A day or two later the defendant Wilbur called upon the plaintiff at his residence. According to the plaintiff’s testimony he had not met Wilbur before. Wilbur stated that he was in the bank, meaning the defendant Commercial and Savings Bank of Stockton, and that Ed Harris, who was the president of the bank, had sent him out. The plaintiff had known the defendant Ed Harris for some forty years. Wilbur stated to the plaintiff that he knew of conversations which the plaintiff had had about exchanging his place for some lands owned by the bank, that the bank was foreclosing on a sixty acre place near Lathrop belonging to a man named Duden which he thought could be handled in an exchange for his place. They drove to the place which Wilbur said was worth $60,000 and could be had for $30,000, but the plaintiff objected that he did not have that 'amount of money and his place was not worth it. Thereupon Wilbur told the plaintiff that it did not make any difference that he did not have the money; that Ed Harris knew him and thought a lot of him, and that the plaintiff could have any piece of land the bank owned by asking for it; that Harris had stated that the bank would finance him for any piece of property he took over; and suggested that the plaintiff put in his city property at a price of $10,000; that Ed Harris would get behind him for any amount of money that was needed to fix up the place until it was resold; that he, Wilbur, was working for the bank and had been *516 working for it for two years, and that when the property was resold he would divide equally with the plaintiff his fifty per cent share of the commission on the resale of which the bank retained the other fifty per cent. There was a $3,000 encumbrance on the plaintiff’s place and Wilbur pointed out that the value of the $7,000 equity would be received by the plaintiff on a resale of the Duden place. The plaintiff at that time “signed up to take the (Duden) place”, but he never saw the contract again nor heard anything more concerning it.
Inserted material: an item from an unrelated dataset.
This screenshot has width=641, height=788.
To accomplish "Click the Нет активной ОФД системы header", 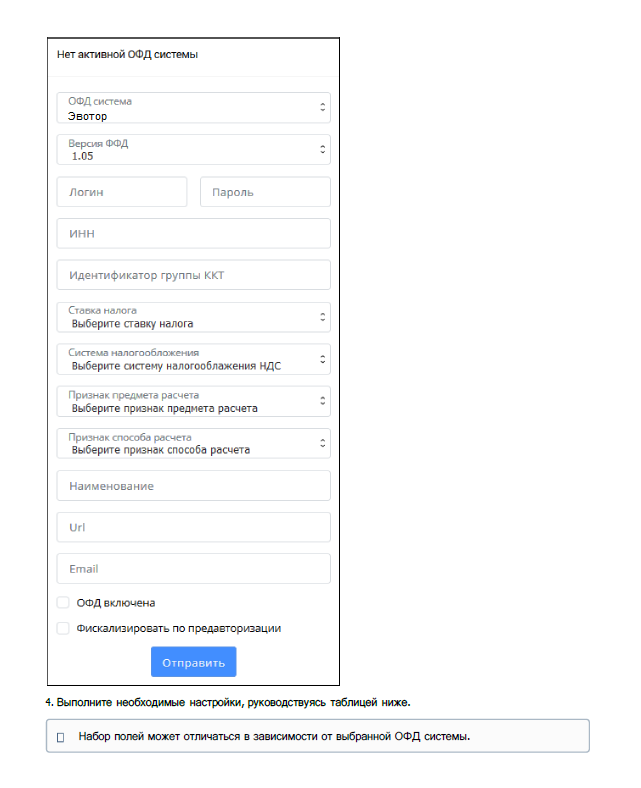I will point(127,55).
The next day Wilbur showed to the plaintiff a hundred acre tract and thereafter six or seven other pieces of property represented by him to be owned by the bank, but each time they went to see one of these places the plaintiff testified that Wilbur drove the plaintiff past Kyle Potter’s farm and extolled to him good qualities which he represented that it possessed. During this period, on several occasions when the plaintiff and Wilbur were in the bank together, Wilbur went into G. L. Potter’s cage and came out with slips of paper, on which the plaintiff had seen G. L. Potter write and then hand to Wilbur.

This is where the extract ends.